08.08.2002, 21:13, Junge Welt

Antifa | Karlsruhe | Punk | Öffentlicher Raum

Stoppsignal des Karlsruher Verwaltungsgerichts gegen Vertreibungspolitik der Stadt


Ein von der Stadt Karlsruhe (Baden-Württemberg) vor sechs Wochen verfügtes Betretungs- und Aufenthaltsverbot für Punks an einem zentralen Innenstadtplatz ist vorerst unwirksam. Dies entschied die 12. Kammer des Karlsruher Verwaltungsgerichts (VG) am Mittwoch und gab damit dem Eilantrag eines Studenten statt, der zur Karlsruher Punk-Szene gehört. Dieser muß das Aufenthaltsverbot vorerst nicht befolgen.

»Einen Erfahrungssatz, daß Personen, die von ihrem Äußeren her erkennbar der Punkszene zuzuordnen seien, zugleich Verhaltensstörer im Sinne des Polizeirechts seien, gebe es nicht«, erläuterte das Gericht. Dem rechtsstaatlichen Grundsatz der Verhältnismäßigkeit entspreche es eher, wenn bei polizeirechtlich relevanten Störungen im Einzelfall eingeschritten werde. Zu den »Störungen« zählt das Gericht ausdrücklich nicht den öffentlichen Genuß von Alkohol.

»Personen, die der sogenannten ›Punk-Szene‹ zuzuordnen sind, dürfen sich ab 6. Juli bis zum 31. Oktober 2002 auf dem Kronenplatz nicht aufhalten«, hieß es im Erlaß der Stadt. Der Polizei wurde ausdrücklich erlaubt, zur Durchsetzung des Aufenthaltsverbots unerwünschte Personen in Gewahrsam zu nehmen. Verstöße sollten mit 1000 Euro Zwangsgeld oder »Zwangshaft» geahndet werden.

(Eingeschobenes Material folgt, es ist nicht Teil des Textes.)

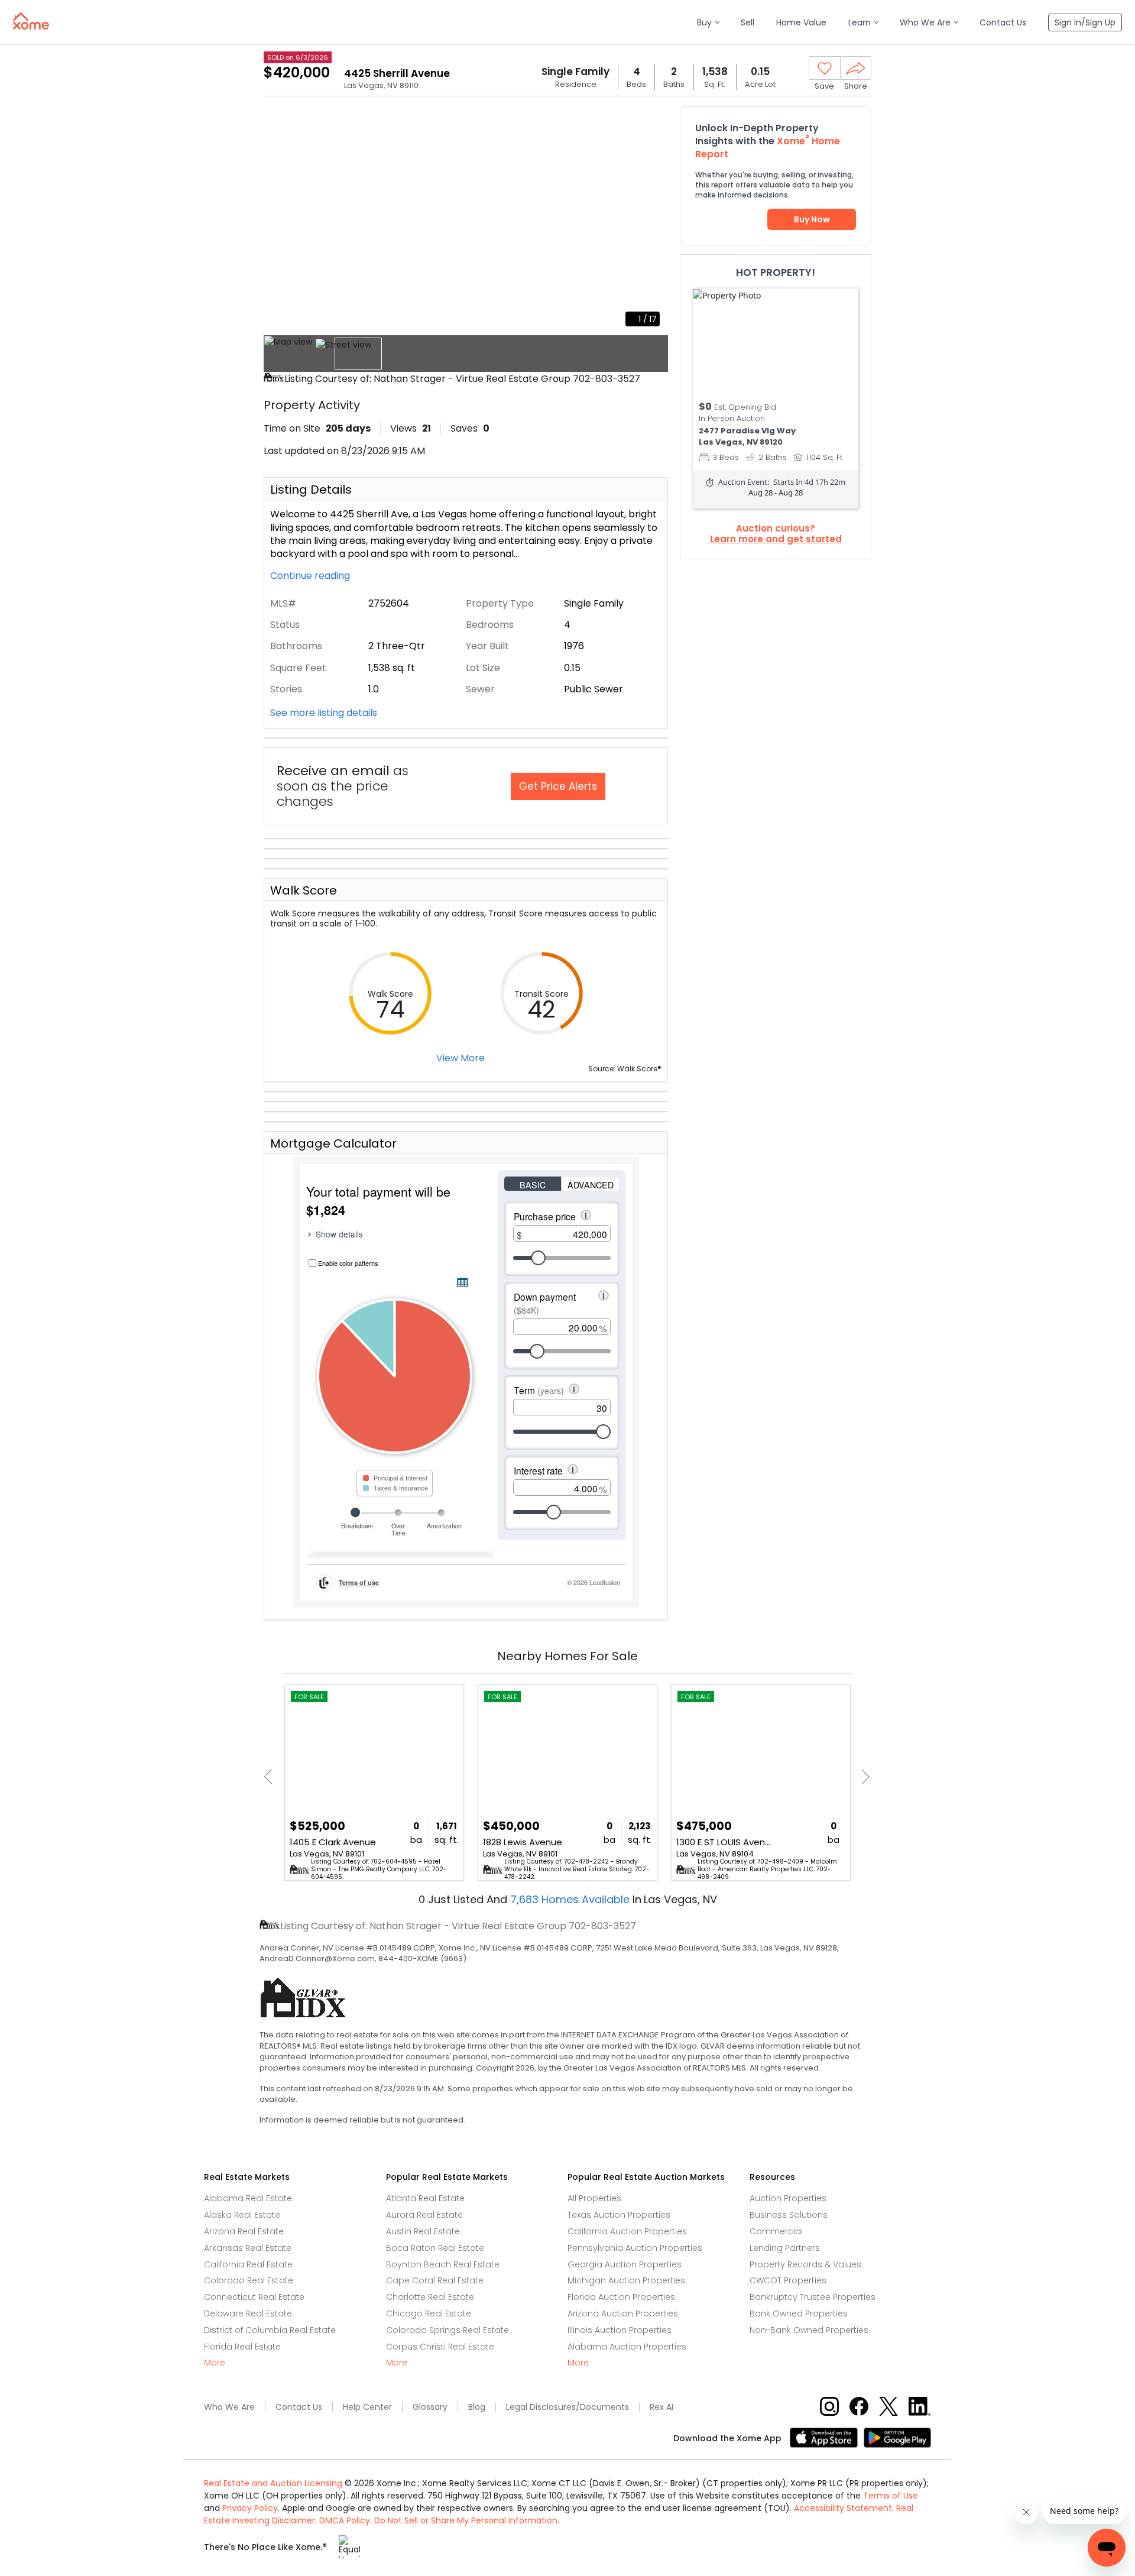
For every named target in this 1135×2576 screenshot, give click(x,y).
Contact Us (298, 2407)
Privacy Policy (250, 2508)
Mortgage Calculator (333, 1143)
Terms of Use (890, 2496)
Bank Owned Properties (799, 2313)
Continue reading (311, 575)
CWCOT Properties (788, 2280)
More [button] (214, 2363)
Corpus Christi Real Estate (440, 2347)
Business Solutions (789, 2215)
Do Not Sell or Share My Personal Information (465, 2520)
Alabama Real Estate (248, 2198)
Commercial (776, 2231)
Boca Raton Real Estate (435, 2248)
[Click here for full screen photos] (653, 122)
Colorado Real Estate (248, 2280)
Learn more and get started (776, 539)
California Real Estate (248, 2264)
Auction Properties (788, 2198)
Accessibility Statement (843, 2508)
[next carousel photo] (652, 220)
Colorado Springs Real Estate (447, 2330)
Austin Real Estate (423, 2231)
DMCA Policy (344, 2520)
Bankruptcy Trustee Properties (812, 2297)
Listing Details (311, 489)
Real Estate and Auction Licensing (273, 2483)
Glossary (430, 2407)
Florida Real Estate (242, 2347)
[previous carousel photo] (279, 220)
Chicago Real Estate (428, 2313)
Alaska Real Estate (242, 2215)
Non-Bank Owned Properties (809, 2330)
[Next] (862, 1777)
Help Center (367, 2407)
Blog (476, 2407)
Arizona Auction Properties (623, 2313)
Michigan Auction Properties (626, 2280)
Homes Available (571, 1899)
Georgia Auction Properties (625, 2264)
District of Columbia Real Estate (270, 2330)
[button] (708, 23)
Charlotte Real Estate (430, 2297)
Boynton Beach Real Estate (443, 2264)
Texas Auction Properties (619, 2215)
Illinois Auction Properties (620, 2330)
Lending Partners (785, 2248)
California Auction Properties (627, 2231)
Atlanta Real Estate (425, 2198)
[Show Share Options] (855, 68)
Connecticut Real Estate (254, 2297)
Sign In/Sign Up (1085, 22)
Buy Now (812, 219)
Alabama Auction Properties (627, 2347)
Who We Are (229, 2407)
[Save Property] (824, 68)
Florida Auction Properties (621, 2297)
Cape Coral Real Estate (435, 2280)
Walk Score (303, 890)
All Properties (594, 2198)
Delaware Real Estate (248, 2313)
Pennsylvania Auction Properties (635, 2248)
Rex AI (661, 2407)
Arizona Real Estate (244, 2231)
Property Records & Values (805, 2264)
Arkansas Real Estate (247, 2248)
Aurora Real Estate (424, 2215)
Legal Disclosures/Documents (567, 2407)
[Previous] (271, 1777)
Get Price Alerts (558, 786)
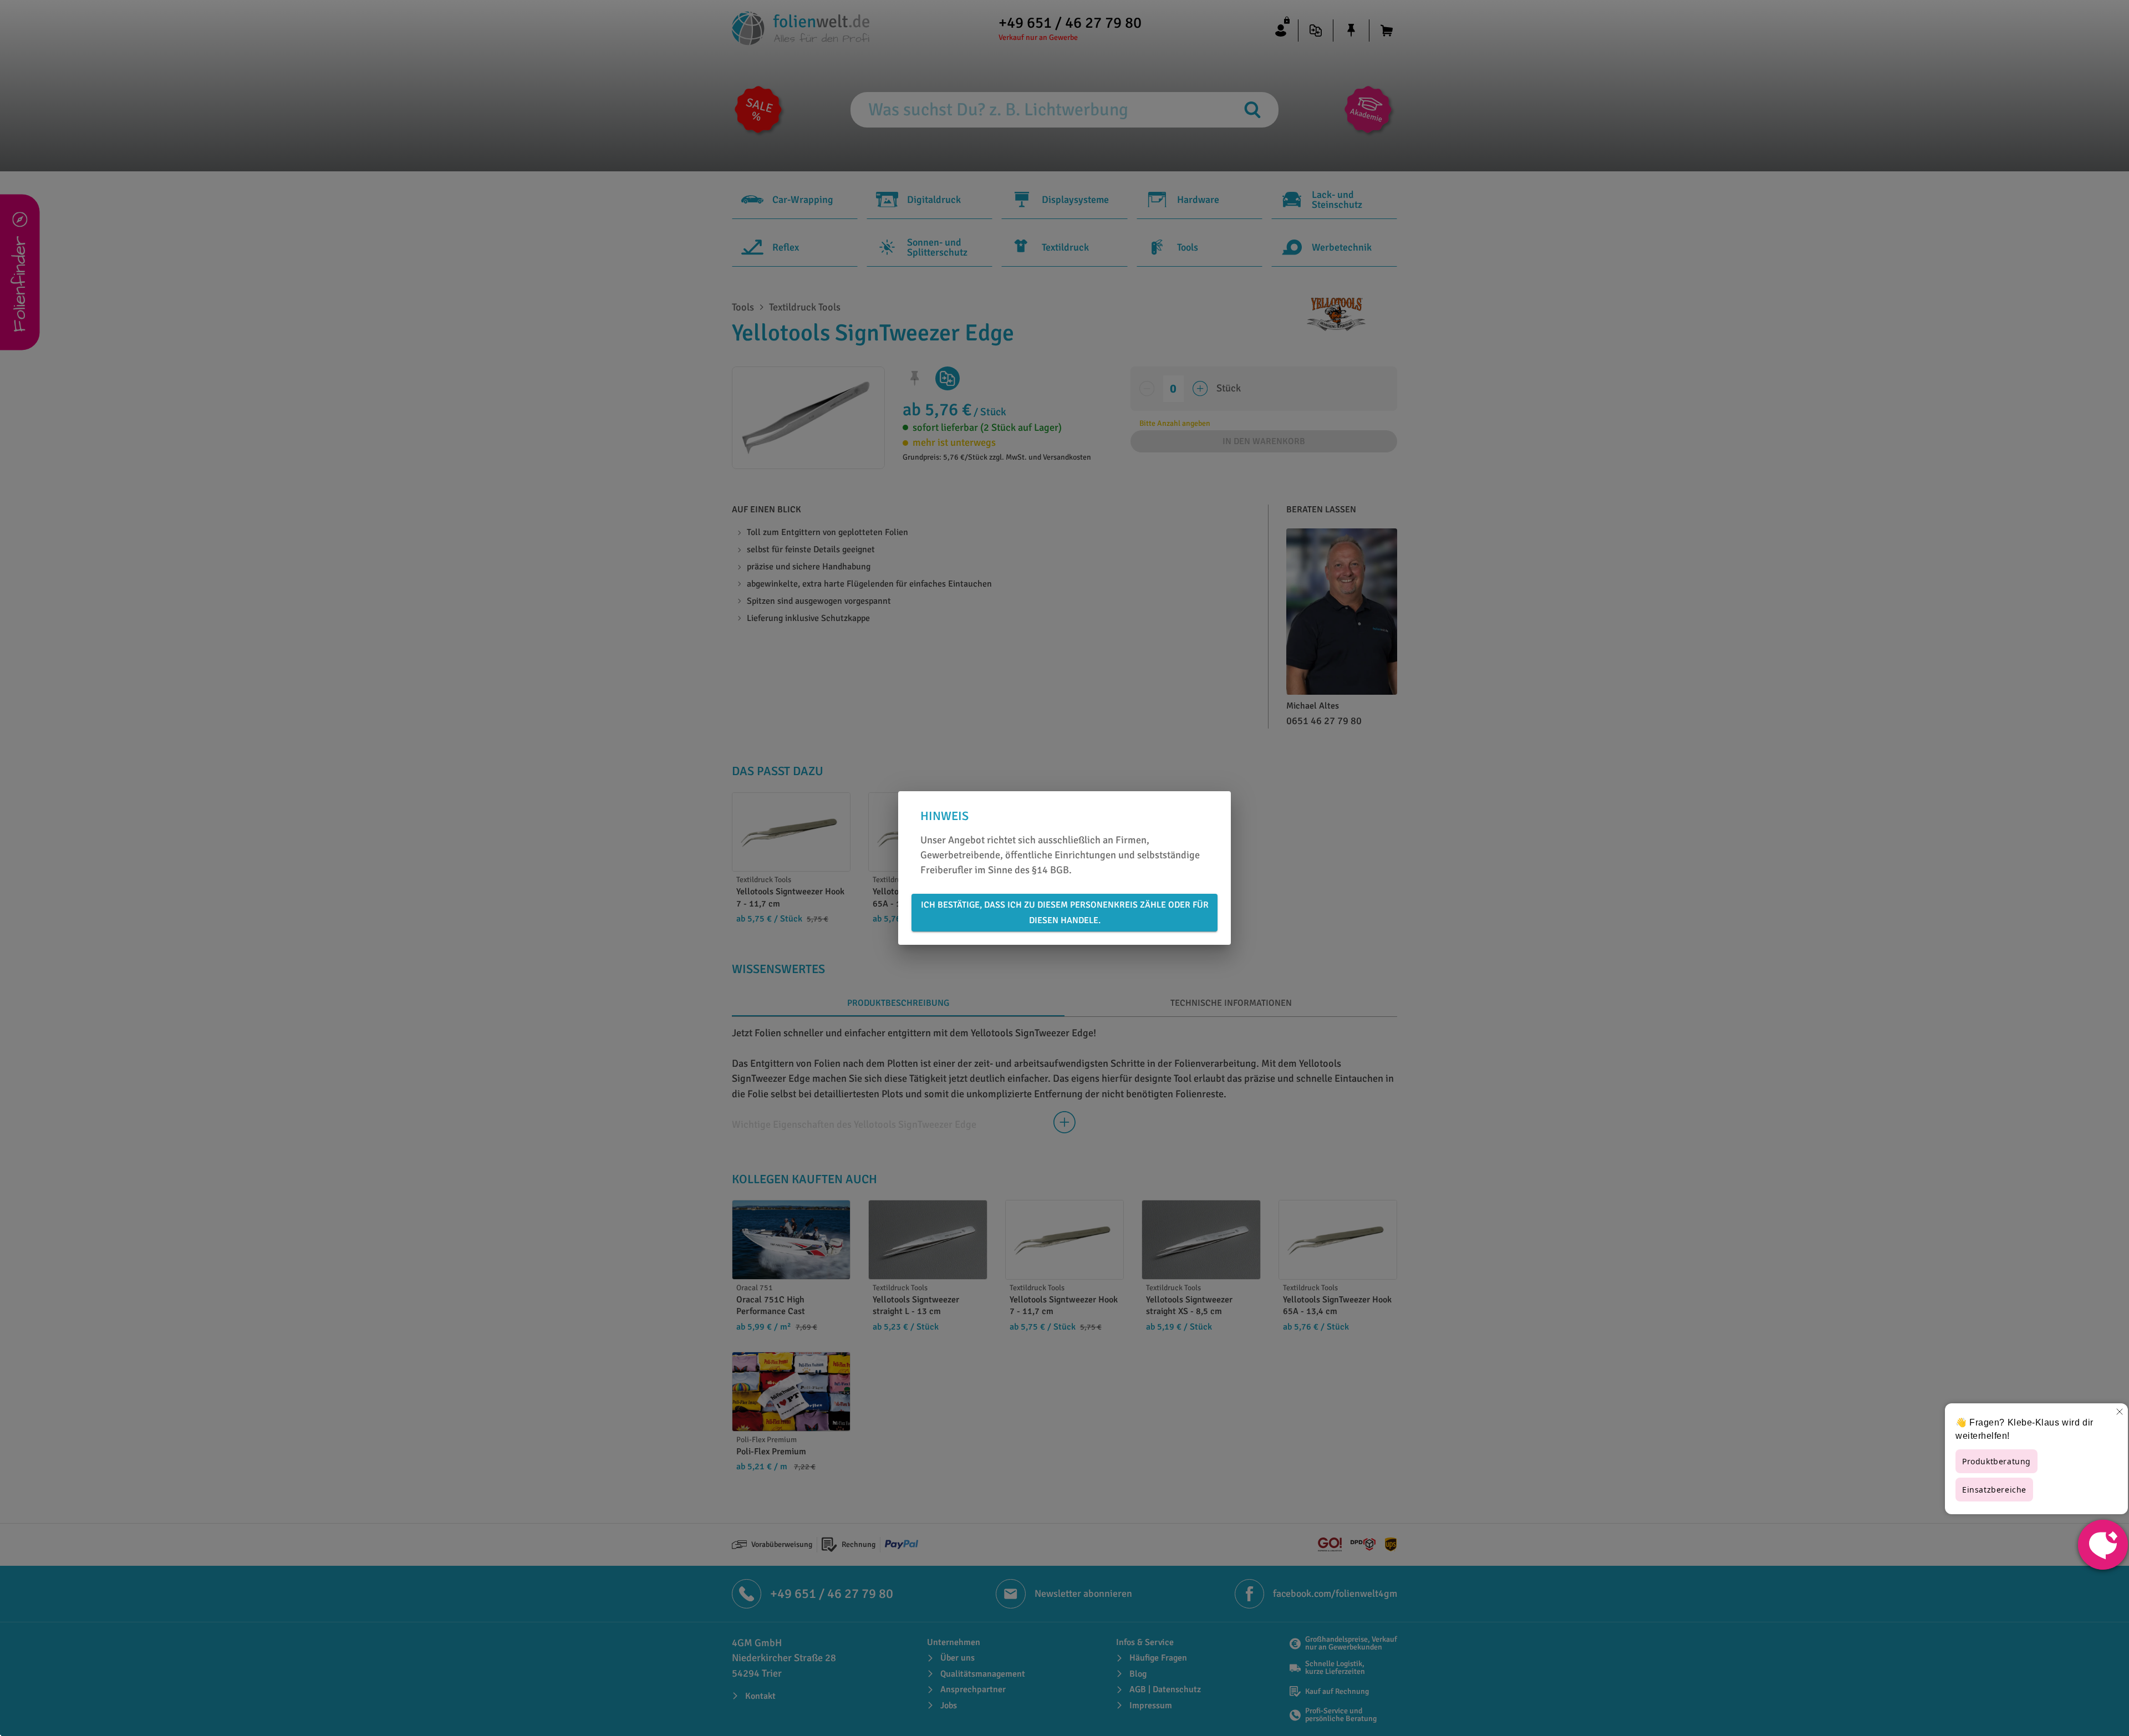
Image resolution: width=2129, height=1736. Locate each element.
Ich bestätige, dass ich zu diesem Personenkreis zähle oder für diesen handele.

»Das Urteil des Verwaltungsgerichts bestätigt unsere Position«, freute sich die Fraktionsvorsitzende der Karlsruher Grünen, Christa Caspari, über den Gerichtsbeschluß. »Wir lehnen die pauschale Vertreibungspolitik der Stadt gegen soziale Randgruppen ab und fordern statt dessen einen Ausbau der Beratungsangebote und Hilfen bei der Wohnungs- und Arbeitssuche«, sagte Caspari gegenüber jW. Doch da bewege sich die von Oberbürgermeister Heinz Fenrich (CDU) geleitete Stadtverwaltung überhaupt nicht. In dem Urteil wurde noch nicht über die Verfügung selbst entschieden, sondern lediglich über den Zeitpunkt des Inkrafttretens. Die Stadt hatte den Anti-Punk-Erlaß für sofort vollziehbar erklärt.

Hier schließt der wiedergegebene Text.